Passage
------------------------

# Outfitter Wanted



## netloss (Dec 28, 2008)

My father and I are looking for a Deer hunting outfitter in the state. Can someone please help with a recomendation.

thanks


----------



## joshua.jeffreys (Jul 26, 2006)

Google :lol:


----------



## H2OfowlND (Feb 10, 2003)

Tread lightly about that subject on here. Best off to give as much detail about what you want and you might find someone on here to help you out.

H2OfowlND


----------



## bretts (Feb 24, 2004)

netloss said:


> My father and I are looking for a Deer hunting outfitter in the state. Can someone please help with a recomendation.
> 
> thanks


Iowa, Kansas, Illinios, Missouri offer some great hunting. Lot's of good outfitters.


----------



## goatboy (Dec 29, 2003)

------------------------

Provided information
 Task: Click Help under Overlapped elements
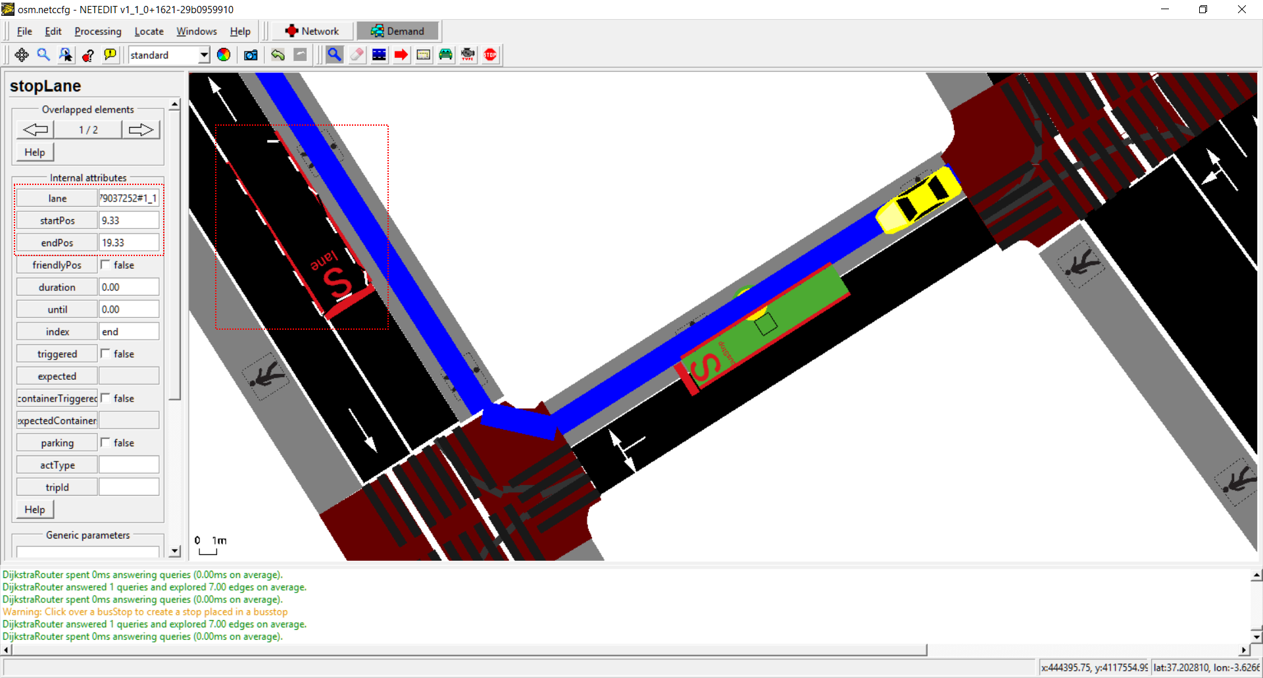click(x=35, y=152)
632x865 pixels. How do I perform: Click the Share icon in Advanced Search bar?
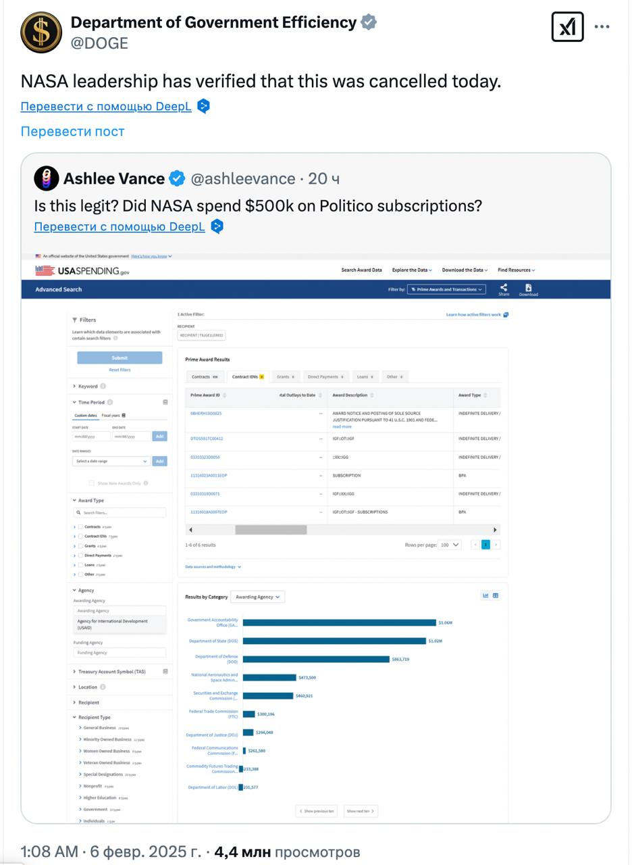(x=504, y=289)
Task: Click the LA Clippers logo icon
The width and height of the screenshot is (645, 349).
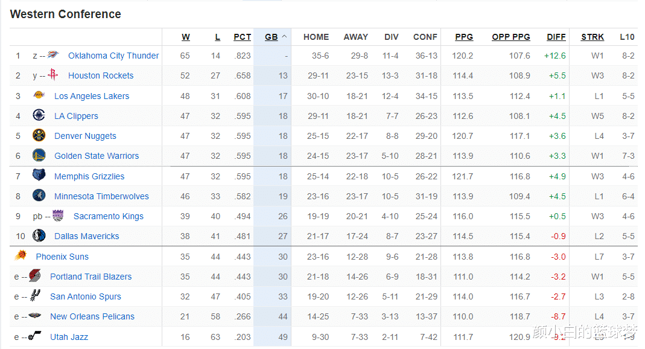Action: coord(39,115)
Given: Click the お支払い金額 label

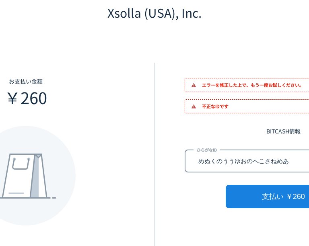Looking at the screenshot, I should pyautogui.click(x=26, y=82).
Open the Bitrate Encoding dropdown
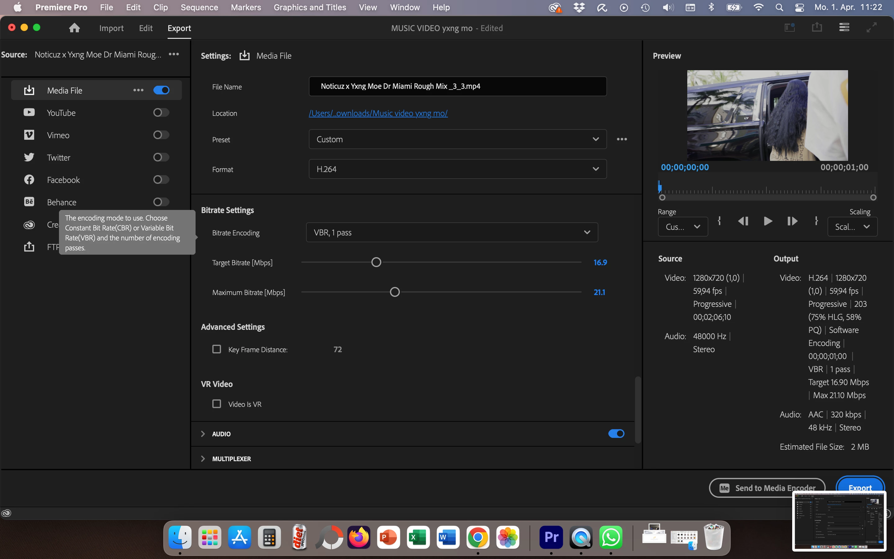The width and height of the screenshot is (894, 559). 451,233
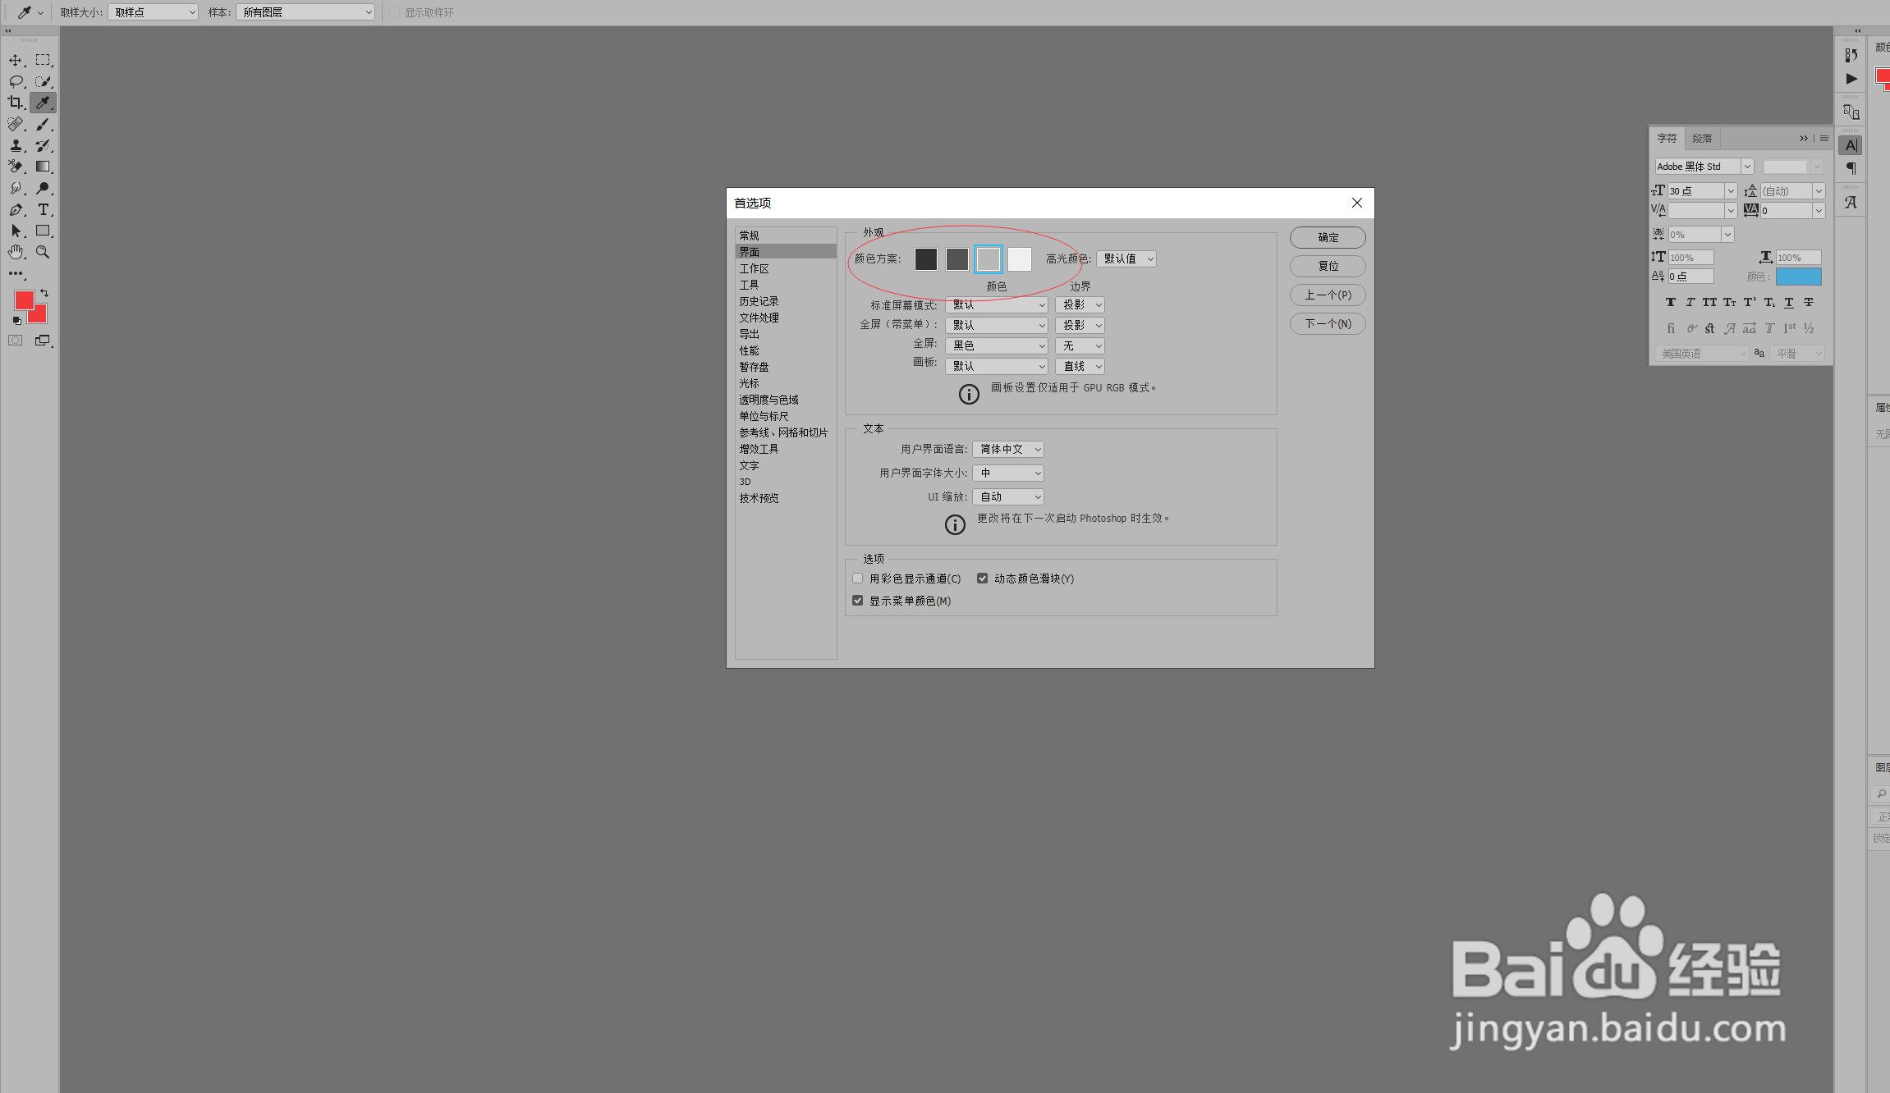Screen dimensions: 1890x1093
Task: Select the Pen tool
Action: tap(16, 210)
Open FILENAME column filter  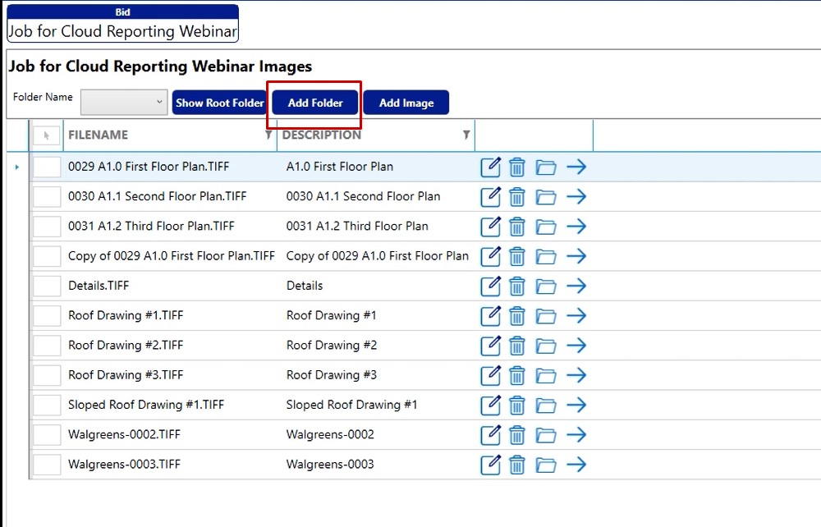[268, 135]
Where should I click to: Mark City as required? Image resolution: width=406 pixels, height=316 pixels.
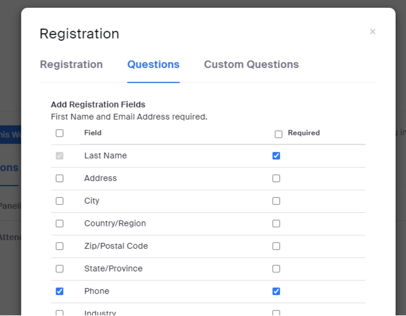point(276,201)
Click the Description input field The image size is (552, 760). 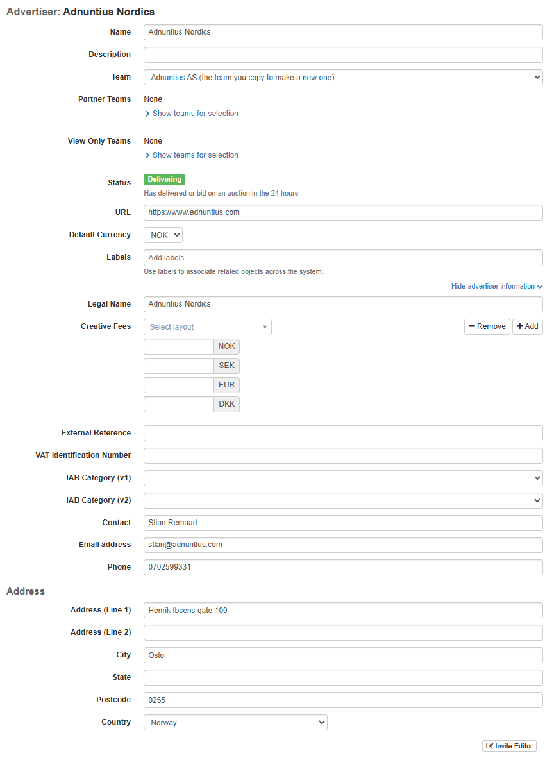(343, 55)
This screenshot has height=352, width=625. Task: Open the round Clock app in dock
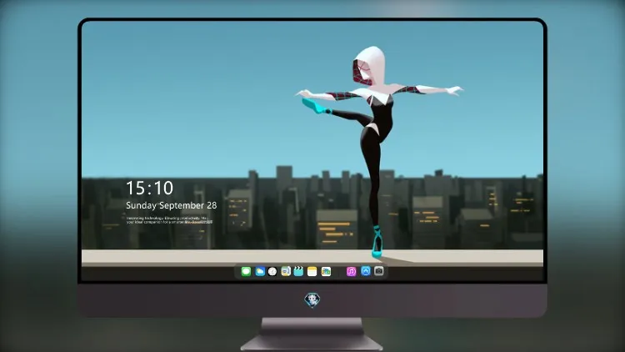click(273, 271)
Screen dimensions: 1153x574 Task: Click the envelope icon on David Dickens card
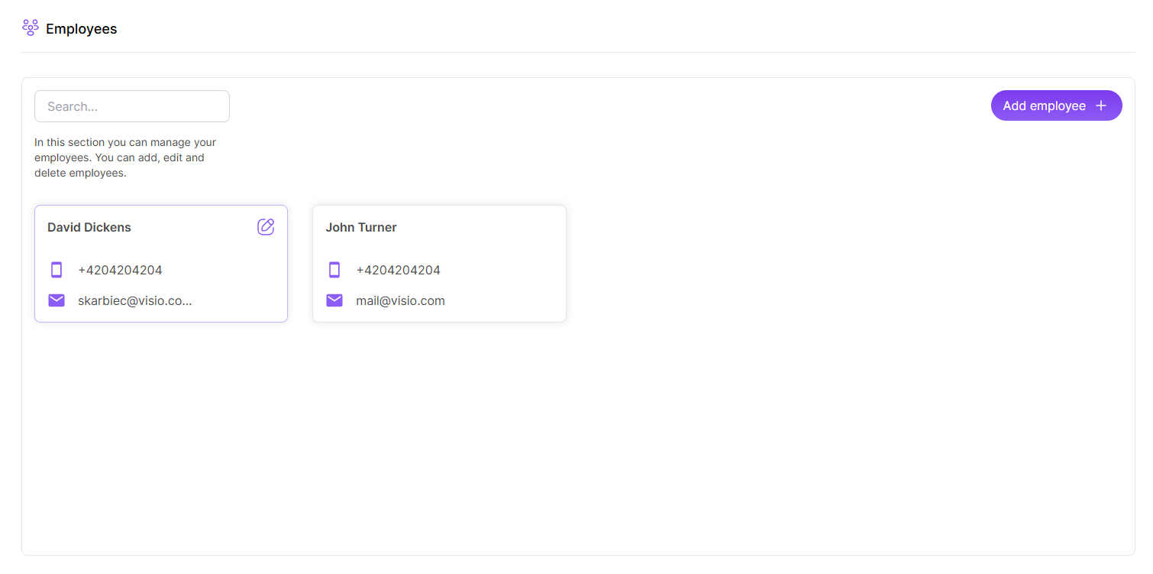pos(57,300)
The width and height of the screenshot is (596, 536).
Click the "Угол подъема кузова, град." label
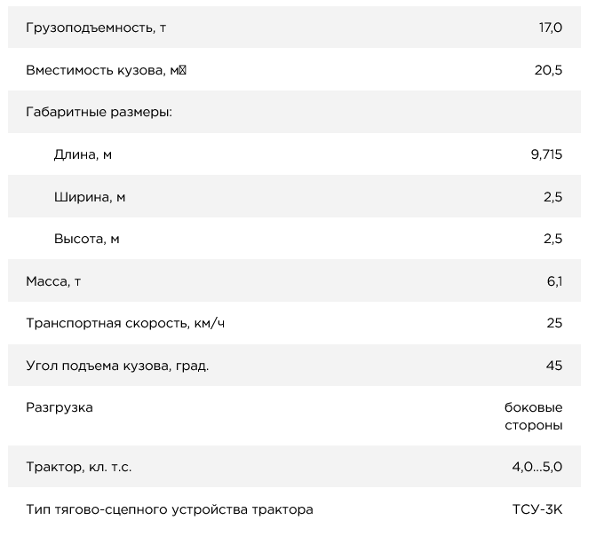click(x=117, y=366)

------------------------

Exercise tasks
1. In the forum thread about finding a deer hunting outfitter, why does H2OfowlND advise giving as much detail as possible about what you want? Answer in one to three sentences.
2. Summarize the forum thread about finding a deer hunting outfitter in two sentences.
3. Carry on the forum thread about finding a deer hunting outfitter from the point where it stops.

Expected results
1. H2OfowlND says that giving as much detail as possible about what you want means you might find someone on the forum to help you out.

2. A poster asks for a recommendation for a deer hunting outfitter in the state for themselves and their father. The replies suggest Google, advise treading lightly on the subject and giving as much detail as possible, and name Iowa, Kansas, Illinois, and Missouri as offering great hunting with lots of good outfitters.

3.
I don't recommend any outfitters. But like others have said there are all kinds in Ill, Iowa, Kansas I'd look for some around there.They have way better hunting there anyways, besides after this nasty winter there won't be many deer left. Mother nature has a way of taking care of things in these parts thank goodness.


----------



## thurdypointer (Sep 15, 2006)

I agree ND is just not the state you want to be in. I'd go with Iowa or Kansas. Whatever you do the RRV region of ND is the worst hunting in the country.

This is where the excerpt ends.